[Records of locating words and elements]
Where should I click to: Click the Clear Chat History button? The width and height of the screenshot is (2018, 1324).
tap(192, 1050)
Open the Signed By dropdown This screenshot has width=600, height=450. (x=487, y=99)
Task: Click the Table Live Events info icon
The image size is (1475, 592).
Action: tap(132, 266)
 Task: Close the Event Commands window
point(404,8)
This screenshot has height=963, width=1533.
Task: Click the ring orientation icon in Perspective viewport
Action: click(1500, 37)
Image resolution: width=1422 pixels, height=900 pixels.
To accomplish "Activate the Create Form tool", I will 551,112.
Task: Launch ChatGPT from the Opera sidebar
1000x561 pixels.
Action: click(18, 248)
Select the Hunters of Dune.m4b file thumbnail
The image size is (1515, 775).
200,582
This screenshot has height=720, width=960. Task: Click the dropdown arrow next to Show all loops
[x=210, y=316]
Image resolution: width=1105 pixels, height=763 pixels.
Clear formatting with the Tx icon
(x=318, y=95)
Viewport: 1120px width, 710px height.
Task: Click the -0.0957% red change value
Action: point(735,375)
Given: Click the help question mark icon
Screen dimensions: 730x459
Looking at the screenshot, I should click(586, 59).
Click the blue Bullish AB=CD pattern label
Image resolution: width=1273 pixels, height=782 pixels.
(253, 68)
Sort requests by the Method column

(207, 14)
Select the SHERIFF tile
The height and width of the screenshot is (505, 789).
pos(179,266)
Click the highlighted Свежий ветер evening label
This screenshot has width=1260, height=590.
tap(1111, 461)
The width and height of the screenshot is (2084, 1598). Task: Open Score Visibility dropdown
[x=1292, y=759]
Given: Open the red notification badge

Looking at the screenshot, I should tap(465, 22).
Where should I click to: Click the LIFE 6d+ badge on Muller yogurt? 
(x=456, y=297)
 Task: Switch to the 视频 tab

JOB — Copy the lines above without any changes.

EXERCISE RESPONSE —
Where should I click to: Click the Clear Chat History button? The width and height of the screenshot is (2018, 1324).
tap(192, 1050)
Open the Signed By dropdown This screenshot has width=600, height=450. (x=487, y=99)
Task: Click the Table Live Events info icon
The image size is (1475, 592).
Action: tap(132, 266)
 Task: Close the Event Commands window
point(404,8)
This screenshot has height=963, width=1533.
Task: Click the ring orientation icon in Perspective viewport
Action: click(1500, 37)
Image resolution: width=1422 pixels, height=900 pixels.
To accomplish "Activate the Create Form tool", I will 551,112.
Task: Launch ChatGPT from the Opera sidebar
1000x561 pixels.
Action: click(18, 248)
Select the Hunters of Dune.m4b file thumbnail
The image size is (1515, 775).
200,582
This screenshot has height=720, width=960. Task: Click the dropdown arrow next to Show all loops
[x=210, y=316]
Image resolution: width=1105 pixels, height=763 pixels.
Clear formatting with the Tx icon
(x=318, y=95)
Viewport: 1120px width, 710px height.
Task: Click the -0.0957% red change value
Action: point(735,375)
Given: Click the help question mark icon
Screen dimensions: 730x459
Looking at the screenshot, I should click(586, 59).
Click the blue Bullish AB=CD pattern label
Image resolution: width=1273 pixels, height=782 pixels.
(253, 68)
Sort requests by the Method column

(207, 14)
Select the SHERIFF tile
The height and width of the screenshot is (505, 789).
pos(179,266)
Click the highlighted Свежий ветер evening label
This screenshot has width=1260, height=590.
tap(1111, 461)
The width and height of the screenshot is (2084, 1598). Task: Open Score Visibility dropdown
[x=1292, y=759]
Given: Open the red notification badge

Looking at the screenshot, I should tap(465, 22).
Where should I click to: Click the LIFE 6d+ badge on Muller yogurt? 
(x=456, y=297)
 Task: Switch to the 视频 tab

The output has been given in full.